SPARSE DISCRETE WAVELET DECOMPOSITION AND FILTER BANK TECHNIQUES FOR SPEECH RECOGNITION

2019-06-11T17:39:40Z (GMT) by Jingzhao Dai

Speech recognition is widely applied to translation from speech to related text, voice driven commands, human machine interface and so on [1]-[8]. It has been increasingly proliferated to Human’s lives in the modern age. To improve the accuracy of speech recognition, various algorithms such as artificial neural network, hidden Markov model and so on have been developed [1], [2].

In this thesis work, the tasks of speech recognition with various classifiers are investigated. The classifiers employed include the support vector machine (SVM), k-nearest neighbors (KNN), random forest (RF) and convolutional neural network (CNN). Two novel features extraction methods of sparse discrete wavelet decomposition (SDWD) and bandpass filtering (BPF) based on the Mel filter banks [9] are developed and proposed. In order to meet diversity of classification algorithms, one-dimensional (1D) and two-dimensional (2D) features are required to be obtained. The 1D features are the array of power coefficients in frequency bands, which are dedicated for training SVM, KNN and RF classifiers while the 2D features are formed both in frequency domain and temporal variations. In fact, the 2D feature consists of the power values in decomposed bands versus consecutive speech frames. Most importantly, the 2D feature with geometric transformation are adopted to train CNN.

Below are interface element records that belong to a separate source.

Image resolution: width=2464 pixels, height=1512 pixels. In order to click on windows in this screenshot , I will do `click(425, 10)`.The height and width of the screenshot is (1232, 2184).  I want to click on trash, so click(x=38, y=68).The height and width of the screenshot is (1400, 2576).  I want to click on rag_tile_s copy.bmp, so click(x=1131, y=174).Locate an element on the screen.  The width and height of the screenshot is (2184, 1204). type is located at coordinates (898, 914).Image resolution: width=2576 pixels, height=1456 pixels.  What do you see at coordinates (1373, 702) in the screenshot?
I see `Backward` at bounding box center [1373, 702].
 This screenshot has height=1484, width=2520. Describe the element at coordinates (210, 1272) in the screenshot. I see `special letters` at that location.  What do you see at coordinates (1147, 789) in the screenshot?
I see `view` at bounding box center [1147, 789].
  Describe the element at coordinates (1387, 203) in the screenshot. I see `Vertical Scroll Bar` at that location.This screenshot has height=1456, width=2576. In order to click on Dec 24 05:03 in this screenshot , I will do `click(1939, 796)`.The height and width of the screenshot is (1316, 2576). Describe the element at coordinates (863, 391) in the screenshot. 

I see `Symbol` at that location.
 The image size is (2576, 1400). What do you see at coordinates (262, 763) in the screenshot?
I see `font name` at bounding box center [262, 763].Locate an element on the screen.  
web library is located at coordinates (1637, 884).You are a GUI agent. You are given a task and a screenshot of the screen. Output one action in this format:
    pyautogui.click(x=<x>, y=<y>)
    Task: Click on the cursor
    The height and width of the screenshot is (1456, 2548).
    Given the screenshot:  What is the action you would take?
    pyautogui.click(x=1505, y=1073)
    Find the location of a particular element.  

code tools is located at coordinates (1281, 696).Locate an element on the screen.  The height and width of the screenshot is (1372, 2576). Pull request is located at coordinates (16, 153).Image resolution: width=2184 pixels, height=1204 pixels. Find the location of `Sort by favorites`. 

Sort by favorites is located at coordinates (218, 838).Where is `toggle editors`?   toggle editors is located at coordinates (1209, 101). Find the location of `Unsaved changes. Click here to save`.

Speech recognition including males and females are from the recorded data set as well as the standard data set. Firstly, the recordings with little noise and clear pronunciation are applied with the proposed feature extraction methods. After many trials and experiments using this dataset, a high recognition accuracy is achieved. Then, these feature extraction methods are further applied to the standard recordings having random characteristics with ambient noise and unclear pronunciation. Many experiment results validate the effectiveness of the proposed feature extraction techniques.